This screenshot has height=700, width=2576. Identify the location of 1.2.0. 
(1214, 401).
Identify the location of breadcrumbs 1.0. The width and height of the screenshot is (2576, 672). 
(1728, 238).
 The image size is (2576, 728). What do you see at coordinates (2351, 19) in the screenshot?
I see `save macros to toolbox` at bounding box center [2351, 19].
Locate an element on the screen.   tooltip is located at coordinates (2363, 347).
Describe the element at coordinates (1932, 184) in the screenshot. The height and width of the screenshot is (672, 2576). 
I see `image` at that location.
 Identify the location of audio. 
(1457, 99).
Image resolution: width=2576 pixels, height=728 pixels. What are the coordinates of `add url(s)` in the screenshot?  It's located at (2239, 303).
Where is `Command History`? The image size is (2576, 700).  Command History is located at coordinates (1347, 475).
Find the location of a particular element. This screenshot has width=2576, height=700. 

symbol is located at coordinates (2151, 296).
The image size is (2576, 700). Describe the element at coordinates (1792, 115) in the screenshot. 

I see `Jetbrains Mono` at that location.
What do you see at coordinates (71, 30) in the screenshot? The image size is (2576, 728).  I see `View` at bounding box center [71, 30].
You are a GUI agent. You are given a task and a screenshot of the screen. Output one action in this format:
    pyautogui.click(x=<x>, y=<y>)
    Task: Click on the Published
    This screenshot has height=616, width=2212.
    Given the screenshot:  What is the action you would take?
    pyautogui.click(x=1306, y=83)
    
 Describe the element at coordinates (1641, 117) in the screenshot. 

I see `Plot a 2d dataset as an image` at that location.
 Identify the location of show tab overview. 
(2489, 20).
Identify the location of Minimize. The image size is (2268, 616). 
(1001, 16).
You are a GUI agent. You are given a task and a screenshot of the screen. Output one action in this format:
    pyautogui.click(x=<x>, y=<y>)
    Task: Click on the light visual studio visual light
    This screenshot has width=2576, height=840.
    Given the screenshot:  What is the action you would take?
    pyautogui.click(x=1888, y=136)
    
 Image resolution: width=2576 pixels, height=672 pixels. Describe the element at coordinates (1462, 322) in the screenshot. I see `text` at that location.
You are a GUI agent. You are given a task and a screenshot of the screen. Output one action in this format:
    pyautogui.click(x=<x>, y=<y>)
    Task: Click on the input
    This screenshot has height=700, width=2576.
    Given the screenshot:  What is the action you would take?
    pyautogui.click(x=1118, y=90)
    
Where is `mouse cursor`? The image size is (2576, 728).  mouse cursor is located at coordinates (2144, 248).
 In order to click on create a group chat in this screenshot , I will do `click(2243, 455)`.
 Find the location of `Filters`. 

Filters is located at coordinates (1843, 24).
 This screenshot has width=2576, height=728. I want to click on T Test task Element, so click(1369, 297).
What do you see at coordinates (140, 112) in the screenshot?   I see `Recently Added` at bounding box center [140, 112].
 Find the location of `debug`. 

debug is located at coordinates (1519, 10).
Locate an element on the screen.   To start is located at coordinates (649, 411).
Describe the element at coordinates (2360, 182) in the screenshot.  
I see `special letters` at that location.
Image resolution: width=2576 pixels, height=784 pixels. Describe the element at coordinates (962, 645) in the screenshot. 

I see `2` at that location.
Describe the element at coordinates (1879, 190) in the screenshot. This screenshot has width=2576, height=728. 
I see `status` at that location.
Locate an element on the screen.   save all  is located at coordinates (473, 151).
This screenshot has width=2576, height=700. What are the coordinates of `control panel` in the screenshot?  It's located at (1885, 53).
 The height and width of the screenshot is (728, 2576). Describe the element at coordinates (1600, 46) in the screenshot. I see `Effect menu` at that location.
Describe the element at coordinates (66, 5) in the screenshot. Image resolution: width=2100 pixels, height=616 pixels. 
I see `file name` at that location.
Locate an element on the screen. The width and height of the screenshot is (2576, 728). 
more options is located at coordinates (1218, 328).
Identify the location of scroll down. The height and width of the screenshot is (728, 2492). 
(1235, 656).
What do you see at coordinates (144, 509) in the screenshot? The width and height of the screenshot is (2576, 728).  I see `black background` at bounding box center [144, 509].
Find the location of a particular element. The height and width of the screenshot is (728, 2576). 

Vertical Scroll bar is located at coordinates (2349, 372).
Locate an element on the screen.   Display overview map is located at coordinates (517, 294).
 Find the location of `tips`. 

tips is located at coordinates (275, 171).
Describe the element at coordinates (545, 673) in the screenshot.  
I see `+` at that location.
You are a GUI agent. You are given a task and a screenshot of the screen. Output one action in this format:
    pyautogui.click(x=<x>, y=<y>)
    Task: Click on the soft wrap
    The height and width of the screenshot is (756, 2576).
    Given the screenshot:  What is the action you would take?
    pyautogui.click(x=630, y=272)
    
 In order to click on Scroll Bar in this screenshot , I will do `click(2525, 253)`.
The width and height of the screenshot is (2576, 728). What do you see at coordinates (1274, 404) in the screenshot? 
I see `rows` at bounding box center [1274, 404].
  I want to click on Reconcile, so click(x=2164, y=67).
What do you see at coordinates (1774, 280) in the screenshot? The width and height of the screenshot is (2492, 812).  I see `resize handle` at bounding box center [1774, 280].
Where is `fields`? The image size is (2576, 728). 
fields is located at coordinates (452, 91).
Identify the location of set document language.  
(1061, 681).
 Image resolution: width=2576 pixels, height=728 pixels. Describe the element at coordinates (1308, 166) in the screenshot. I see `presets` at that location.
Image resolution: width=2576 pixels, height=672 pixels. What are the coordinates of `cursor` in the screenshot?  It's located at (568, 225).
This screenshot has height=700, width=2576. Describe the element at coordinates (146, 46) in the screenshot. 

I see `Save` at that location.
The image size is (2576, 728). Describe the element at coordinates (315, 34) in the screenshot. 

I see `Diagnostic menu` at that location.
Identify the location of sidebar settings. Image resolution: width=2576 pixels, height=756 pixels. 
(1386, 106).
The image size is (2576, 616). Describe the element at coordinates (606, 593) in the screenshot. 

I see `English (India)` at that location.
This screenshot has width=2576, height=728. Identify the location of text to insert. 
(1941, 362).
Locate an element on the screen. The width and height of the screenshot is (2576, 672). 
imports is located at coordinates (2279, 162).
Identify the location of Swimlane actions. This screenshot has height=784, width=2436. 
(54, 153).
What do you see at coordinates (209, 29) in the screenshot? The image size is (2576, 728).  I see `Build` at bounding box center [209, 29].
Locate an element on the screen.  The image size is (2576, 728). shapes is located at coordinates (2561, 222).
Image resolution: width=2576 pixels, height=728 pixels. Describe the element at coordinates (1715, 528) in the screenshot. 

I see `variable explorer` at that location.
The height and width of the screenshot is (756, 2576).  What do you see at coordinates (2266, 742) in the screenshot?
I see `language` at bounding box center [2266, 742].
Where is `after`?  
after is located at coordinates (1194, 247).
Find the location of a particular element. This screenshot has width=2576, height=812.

************

**Given task:** Reproduce verbatim the portion of the listing above that begins at the line containing "Find the location of a particular element. The" and ends after the line containing "fields is located at coordinates (452, 91).".

**Output for this exercise:**
Find the location of a particular element. The height and width of the screenshot is (728, 2576). 

Vertical Scroll bar is located at coordinates (2349, 372).
Locate an element on the screen.   Display overview map is located at coordinates (517, 294).
 Find the location of `tips`. 

tips is located at coordinates (275, 171).
Describe the element at coordinates (545, 673) in the screenshot.  
I see `+` at that location.
You are a GUI agent. You are given a task and a screenshot of the screen. Output one action in this format:
    pyautogui.click(x=<x>, y=<y>)
    Task: Click on the soft wrap
    The height and width of the screenshot is (756, 2576).
    Given the screenshot:  What is the action you would take?
    pyautogui.click(x=630, y=272)
    
 In order to click on Scroll Bar in this screenshot , I will do `click(2525, 253)`.
The width and height of the screenshot is (2576, 728). What do you see at coordinates (1274, 404) in the screenshot? 
I see `rows` at bounding box center [1274, 404].
  I want to click on Reconcile, so click(x=2164, y=67).
What do you see at coordinates (1774, 280) in the screenshot? The width and height of the screenshot is (2492, 812).  I see `resize handle` at bounding box center [1774, 280].
Where is `fields`? The image size is (2576, 728). 
fields is located at coordinates (452, 91).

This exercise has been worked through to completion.